■ What is needed ■
Only one stretch of the data below is wanted: the lines from the one with "For every named target in this 119×2576" through the one with "South East England (63, 198)", repeated exactly.

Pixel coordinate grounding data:
-=-=-=-=-
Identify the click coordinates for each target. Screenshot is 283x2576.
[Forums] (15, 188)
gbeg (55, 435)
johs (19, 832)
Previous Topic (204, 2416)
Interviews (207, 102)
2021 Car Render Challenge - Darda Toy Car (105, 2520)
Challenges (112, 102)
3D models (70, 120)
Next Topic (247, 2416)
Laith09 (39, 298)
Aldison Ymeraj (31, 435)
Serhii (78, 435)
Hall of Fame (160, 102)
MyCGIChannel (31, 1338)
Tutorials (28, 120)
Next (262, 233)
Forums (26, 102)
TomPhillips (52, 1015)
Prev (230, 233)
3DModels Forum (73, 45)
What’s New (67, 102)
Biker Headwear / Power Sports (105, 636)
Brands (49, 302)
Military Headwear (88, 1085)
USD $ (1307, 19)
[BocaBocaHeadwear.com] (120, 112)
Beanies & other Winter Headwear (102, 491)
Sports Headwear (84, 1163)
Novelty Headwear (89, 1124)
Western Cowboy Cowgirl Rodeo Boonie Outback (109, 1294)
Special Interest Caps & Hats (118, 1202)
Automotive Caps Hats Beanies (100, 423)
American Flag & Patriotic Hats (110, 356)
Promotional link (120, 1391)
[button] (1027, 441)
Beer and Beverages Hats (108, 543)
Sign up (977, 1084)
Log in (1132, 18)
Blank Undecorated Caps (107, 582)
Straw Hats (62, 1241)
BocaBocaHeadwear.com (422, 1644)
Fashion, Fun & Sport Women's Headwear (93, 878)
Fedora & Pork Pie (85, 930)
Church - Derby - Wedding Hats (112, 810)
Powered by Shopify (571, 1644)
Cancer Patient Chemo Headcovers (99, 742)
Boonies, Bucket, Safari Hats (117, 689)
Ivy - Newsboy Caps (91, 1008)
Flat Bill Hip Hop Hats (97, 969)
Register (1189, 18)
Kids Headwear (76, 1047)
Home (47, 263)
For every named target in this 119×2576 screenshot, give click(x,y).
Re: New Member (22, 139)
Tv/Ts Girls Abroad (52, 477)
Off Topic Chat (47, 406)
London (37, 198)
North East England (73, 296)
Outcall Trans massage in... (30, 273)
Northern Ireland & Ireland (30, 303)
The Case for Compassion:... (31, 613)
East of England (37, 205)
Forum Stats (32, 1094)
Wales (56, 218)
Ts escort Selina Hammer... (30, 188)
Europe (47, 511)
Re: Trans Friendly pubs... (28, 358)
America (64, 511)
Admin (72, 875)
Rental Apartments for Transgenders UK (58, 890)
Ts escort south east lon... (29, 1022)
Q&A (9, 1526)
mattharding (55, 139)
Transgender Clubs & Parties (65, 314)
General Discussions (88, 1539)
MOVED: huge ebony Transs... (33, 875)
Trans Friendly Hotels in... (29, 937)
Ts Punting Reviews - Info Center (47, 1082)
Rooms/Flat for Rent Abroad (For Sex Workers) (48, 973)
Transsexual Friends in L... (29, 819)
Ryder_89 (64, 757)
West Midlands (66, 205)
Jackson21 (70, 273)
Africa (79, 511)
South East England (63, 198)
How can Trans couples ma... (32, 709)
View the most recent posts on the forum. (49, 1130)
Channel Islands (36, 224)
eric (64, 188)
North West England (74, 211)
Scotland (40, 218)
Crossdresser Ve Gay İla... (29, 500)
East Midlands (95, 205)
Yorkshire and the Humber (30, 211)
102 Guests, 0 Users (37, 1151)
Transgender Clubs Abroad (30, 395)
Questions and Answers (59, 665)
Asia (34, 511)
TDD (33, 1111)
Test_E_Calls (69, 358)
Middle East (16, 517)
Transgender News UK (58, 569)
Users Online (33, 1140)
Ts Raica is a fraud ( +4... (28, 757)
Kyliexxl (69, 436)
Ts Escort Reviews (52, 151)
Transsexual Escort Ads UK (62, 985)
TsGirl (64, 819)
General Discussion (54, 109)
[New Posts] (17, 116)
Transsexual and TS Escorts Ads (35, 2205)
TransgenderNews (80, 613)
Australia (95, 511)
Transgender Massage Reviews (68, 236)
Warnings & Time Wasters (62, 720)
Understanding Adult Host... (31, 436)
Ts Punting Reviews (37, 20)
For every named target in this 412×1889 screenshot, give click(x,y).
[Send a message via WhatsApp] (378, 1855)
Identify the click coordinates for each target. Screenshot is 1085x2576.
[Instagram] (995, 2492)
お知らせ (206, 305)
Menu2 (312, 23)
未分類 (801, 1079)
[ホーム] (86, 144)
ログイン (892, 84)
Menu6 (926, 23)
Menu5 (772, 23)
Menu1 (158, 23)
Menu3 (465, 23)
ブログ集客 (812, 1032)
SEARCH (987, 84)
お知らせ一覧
-=-=-=-=-
■ Task output ■
For every named target in this 119×2576 screenshot, give click(x,y).
Re: New Member (22, 139)
Tv/Ts Girls Abroad (52, 477)
Off Topic Chat (47, 406)
London (37, 198)
North East England (73, 296)
Outcall Trans massage in... (30, 273)
Northern Ireland & Ireland (30, 303)
The Case for Compassion:... (31, 613)
East of England (37, 205)
Forum Stats (32, 1094)
Wales (56, 218)
Ts escort Selina Hammer... (30, 188)
Europe (47, 511)
Re: Trans Friendly pubs... (28, 358)
America (64, 511)
Admin (72, 875)
Rental Apartments for Transgenders UK (58, 890)
Ts escort south east lon... (29, 1022)
Q&A (9, 1526)
mattharding (55, 139)
Transgender Clubs & Parties (65, 314)
General Discussions (88, 1539)
MOVED: huge ebony Transs... (33, 875)
Trans Friendly Hotels in... (29, 937)
Ts Punting Reviews - Info Center (47, 1082)
Rooms/Flat for Rent Abroad (For Sex Workers) (48, 973)
Transsexual Friends in L... (29, 819)
Ryder_89 (64, 757)
West Midlands (66, 205)
Jackson21 (70, 273)
Africa (79, 511)
South East England (63, 198)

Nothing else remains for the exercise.